• [Directive]
Reproduce all of the material below line for line, changing nothing.

Item-finding records
◇ ◇ ◇ ◇
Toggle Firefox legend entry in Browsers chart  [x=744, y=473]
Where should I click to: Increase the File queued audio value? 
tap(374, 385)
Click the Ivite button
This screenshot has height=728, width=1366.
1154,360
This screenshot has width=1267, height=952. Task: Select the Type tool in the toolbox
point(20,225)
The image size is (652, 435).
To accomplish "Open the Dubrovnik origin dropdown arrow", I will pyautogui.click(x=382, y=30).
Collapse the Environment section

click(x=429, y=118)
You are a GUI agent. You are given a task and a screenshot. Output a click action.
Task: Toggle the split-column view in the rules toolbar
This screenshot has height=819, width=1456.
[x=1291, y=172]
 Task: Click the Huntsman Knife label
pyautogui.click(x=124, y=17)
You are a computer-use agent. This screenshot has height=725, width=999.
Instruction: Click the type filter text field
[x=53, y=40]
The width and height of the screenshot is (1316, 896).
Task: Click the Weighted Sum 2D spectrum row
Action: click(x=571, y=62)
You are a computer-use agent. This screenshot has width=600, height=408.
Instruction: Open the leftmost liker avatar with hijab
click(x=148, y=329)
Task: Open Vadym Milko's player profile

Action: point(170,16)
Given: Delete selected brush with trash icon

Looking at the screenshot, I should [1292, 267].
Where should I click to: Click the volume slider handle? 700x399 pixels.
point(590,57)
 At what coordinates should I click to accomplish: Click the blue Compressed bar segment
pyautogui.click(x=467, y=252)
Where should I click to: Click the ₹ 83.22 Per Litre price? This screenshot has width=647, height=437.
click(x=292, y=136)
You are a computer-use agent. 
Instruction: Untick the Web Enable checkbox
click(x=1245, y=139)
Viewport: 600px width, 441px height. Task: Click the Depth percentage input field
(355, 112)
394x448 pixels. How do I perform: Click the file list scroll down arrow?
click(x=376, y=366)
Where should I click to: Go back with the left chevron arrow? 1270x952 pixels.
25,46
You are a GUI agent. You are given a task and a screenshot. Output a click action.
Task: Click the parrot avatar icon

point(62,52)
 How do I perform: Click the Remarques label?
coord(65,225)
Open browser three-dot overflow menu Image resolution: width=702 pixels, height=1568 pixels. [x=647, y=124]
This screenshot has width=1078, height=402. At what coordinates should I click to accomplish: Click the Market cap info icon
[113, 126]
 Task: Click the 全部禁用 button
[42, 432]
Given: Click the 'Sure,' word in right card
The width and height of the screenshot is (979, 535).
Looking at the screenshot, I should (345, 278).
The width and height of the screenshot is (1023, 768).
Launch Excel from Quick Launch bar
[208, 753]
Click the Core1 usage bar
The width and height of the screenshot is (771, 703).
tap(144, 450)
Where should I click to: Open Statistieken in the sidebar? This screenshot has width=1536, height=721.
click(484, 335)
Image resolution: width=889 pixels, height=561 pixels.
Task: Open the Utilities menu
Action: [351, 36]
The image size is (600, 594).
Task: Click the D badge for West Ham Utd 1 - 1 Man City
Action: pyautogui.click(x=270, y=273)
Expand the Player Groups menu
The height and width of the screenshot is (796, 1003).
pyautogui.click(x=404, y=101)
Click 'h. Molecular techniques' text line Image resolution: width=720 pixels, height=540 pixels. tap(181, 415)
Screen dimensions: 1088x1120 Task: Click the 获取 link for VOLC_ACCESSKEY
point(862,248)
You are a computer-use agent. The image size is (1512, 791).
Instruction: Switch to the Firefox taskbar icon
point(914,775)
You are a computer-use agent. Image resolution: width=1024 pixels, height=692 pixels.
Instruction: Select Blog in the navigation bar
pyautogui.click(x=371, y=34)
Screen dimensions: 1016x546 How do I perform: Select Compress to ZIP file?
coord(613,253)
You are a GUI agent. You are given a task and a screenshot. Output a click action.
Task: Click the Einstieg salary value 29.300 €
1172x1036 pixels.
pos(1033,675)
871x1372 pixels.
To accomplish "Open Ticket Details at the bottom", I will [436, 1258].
◇ ◇ ◇ ◇
• [Solution to the problem]
Toggle Firefox legend entry in Browsers chart  [x=744, y=473]
Where should I click to: Increase the File queued audio value? 
tap(374, 385)
Click the Ivite button
This screenshot has height=728, width=1366.
1154,360
This screenshot has width=1267, height=952. Task: Select the Type tool in the toolbox
point(20,225)
The image size is (652, 435).
To accomplish "Open the Dubrovnik origin dropdown arrow", I will pyautogui.click(x=382, y=30).
Collapse the Environment section

click(x=429, y=118)
You are a GUI agent. You are given a task and a screenshot. Output a click action.
Task: Toggle the split-column view in the rules toolbar
This screenshot has height=819, width=1456.
[x=1291, y=172]
 Task: Click the Huntsman Knife label
pyautogui.click(x=124, y=17)
You are a computer-use agent. This screenshot has height=725, width=999.
Instruction: Click the type filter text field
[x=53, y=40]
The width and height of the screenshot is (1316, 896).
Task: Click the Weighted Sum 2D spectrum row
Action: click(x=571, y=62)
You are a computer-use agent. This screenshot has width=600, height=408.
Instruction: Open the leftmost liker avatar with hijab
click(x=148, y=329)
Task: Open Vadym Milko's player profile

Action: point(170,16)
Given: Delete selected brush with trash icon

Looking at the screenshot, I should [1292, 267].
Where should I click to: Click the volume slider handle? 700x399 pixels.
point(590,57)
 At what coordinates should I click to accomplish: Click the blue Compressed bar segment
pyautogui.click(x=467, y=252)
Where should I click to: Click the ₹ 83.22 Per Litre price? This screenshot has width=647, height=437.
click(x=292, y=136)
You are a computer-use agent. 
Instruction: Untick the Web Enable checkbox
click(x=1245, y=139)
Viewport: 600px width, 441px height. Task: Click the Depth percentage input field
(355, 112)
394x448 pixels. How do I perform: Click the file list scroll down arrow?
click(x=376, y=366)
Where should I click to: Go back with the left chevron arrow? 1270x952 pixels.
25,46
You are a GUI agent. You are given a task and a screenshot. Output a click action.
Task: Click the parrot avatar icon

point(62,52)
 How do I perform: Click the Remarques label?
coord(65,225)
Open browser three-dot overflow menu Image resolution: width=702 pixels, height=1568 pixels. [x=647, y=124]
This screenshot has width=1078, height=402. At what coordinates should I click to accomplish: Click the Market cap info icon
[113, 126]
 Task: Click the 全部禁用 button
[42, 432]
Given: Click the 'Sure,' word in right card
The width and height of the screenshot is (979, 535).
Looking at the screenshot, I should (345, 278).
The width and height of the screenshot is (1023, 768).
Launch Excel from Quick Launch bar
[208, 753]
Click the Core1 usage bar
The width and height of the screenshot is (771, 703).
tap(144, 450)
Where should I click to: Open Statistieken in the sidebar? This screenshot has width=1536, height=721.
click(484, 335)
Image resolution: width=889 pixels, height=561 pixels.
Task: Open the Utilities menu
Action: [351, 36]
The image size is (600, 594).
Task: Click the D badge for West Ham Utd 1 - 1 Man City
Action: pyautogui.click(x=270, y=273)
Expand the Player Groups menu
The height and width of the screenshot is (796, 1003).
pyautogui.click(x=404, y=101)
Click 'h. Molecular techniques' text line Image resolution: width=720 pixels, height=540 pixels. tap(181, 415)
Screen dimensions: 1088x1120 Task: Click the 获取 link for VOLC_ACCESSKEY
point(862,248)
You are a computer-use agent. The image size is (1512, 791).
Instruction: Switch to the Firefox taskbar icon
point(914,775)
You are a computer-use agent. Image resolution: width=1024 pixels, height=692 pixels.
Instruction: Select Blog in the navigation bar
pyautogui.click(x=371, y=34)
Screen dimensions: 1016x546 How do I perform: Select Compress to ZIP file?
coord(613,253)
You are a GUI agent. You are given a task and a screenshot. Output a click action.
Task: Click the Einstieg salary value 29.300 €
1172x1036 pixels.
pos(1033,675)
871x1372 pixels.
To accomplish "Open Ticket Details at the bottom", I will [436, 1258].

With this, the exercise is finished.